Minister of Foreign Affairs
- In office 9 October 2006 – 6 February 2008
- Prime Minister: Surayud Chulanont
- Preceded by: Kantathi Suphamongkhon
- Succeeded by: Noppadon Pattama

Personal details
- Born: 30 June 1941 Bangkok, Thailand
- Died: 24 May 2014 (aged 72) Bangkok, Thailand
- Spouse: Patcharin Pibulsonggram
- Parents: Plaek Phibunsongkhram (father); La-iad Bhandhukravi (mother);
- Alma mater: Dartmouth College; Brown University;
- Profession: Diplomat; politician;

= Nitya Pibulsonggram =

Thai diplomat and politician (1941-2014)

Nitya Pibulsonggram (นิตย์ พิบูลสงคราม, , June 30, 1941 – May 24, 2014) was a Thai career diplomat and politician.

==Careers and education==
After receiving his B.A. in government from Dartmouth College and his M.A. in political science from Brown University, he joined Thailand's Foreign Service in 1968. Between 1996 and 2000 he was ambassador Extraordinary and Plenipotentiary of Thailand to the United States and then few years later, he became Thailand's Ambassador and Permanent Representative to the United Nation in New York. He served briefly as the Thai Ministry of Foreign Affairs' Permanent Secretary (the most senior civil servant of the Ministry) before retiring from bureaucratic career.

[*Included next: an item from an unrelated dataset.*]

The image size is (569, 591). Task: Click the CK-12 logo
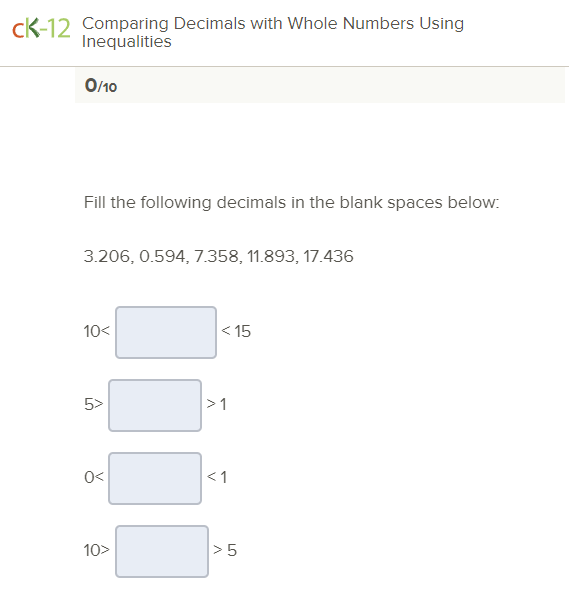point(41,28)
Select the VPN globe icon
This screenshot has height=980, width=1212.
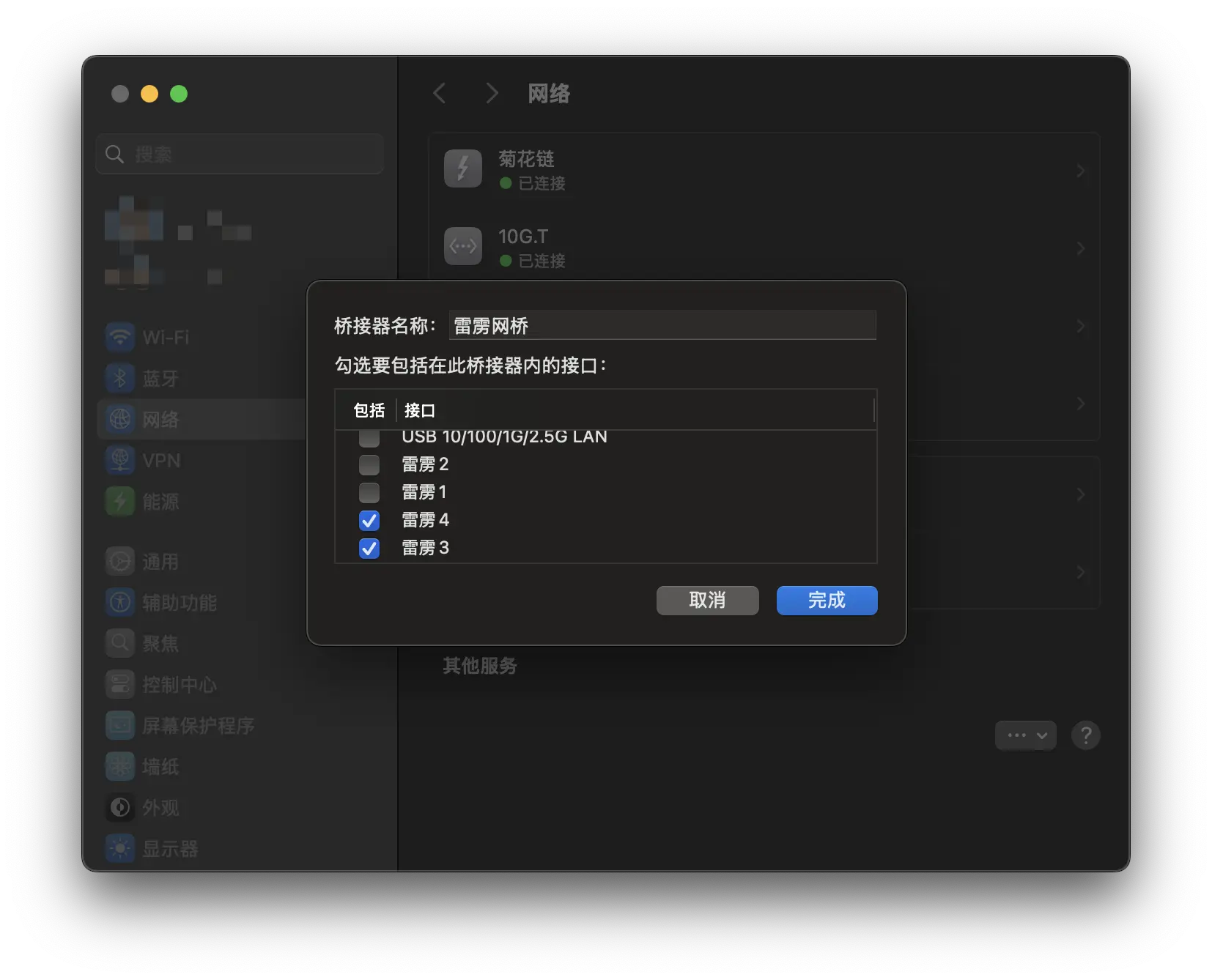click(x=120, y=461)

After his retirement, he served as advisor to the foreign minister and as Thailand's chief negotiator for a Thai-US free trade agreement negotiations.

In 2006 he was appointed by the military junta to be Foreign Minister of Thailand, serving in that post until early 2008.

At Dartmouth College, Nitya Pibulsonggram was a member of Kappa Kappa Kappa society class of 1962.

==Family==
He was the sixth child of Field Marshal Plaek Phibunsongkhram and Than Phu Ying La-iad Bhandhukravi with three sisters and two brothers. One of them, Prasong, was a Vice-Admiral who had served under the Royal Thai Armed Forces.

==Death==
Nitya died of a stroke from leukemia on 24 May 2014, he was 72 years old.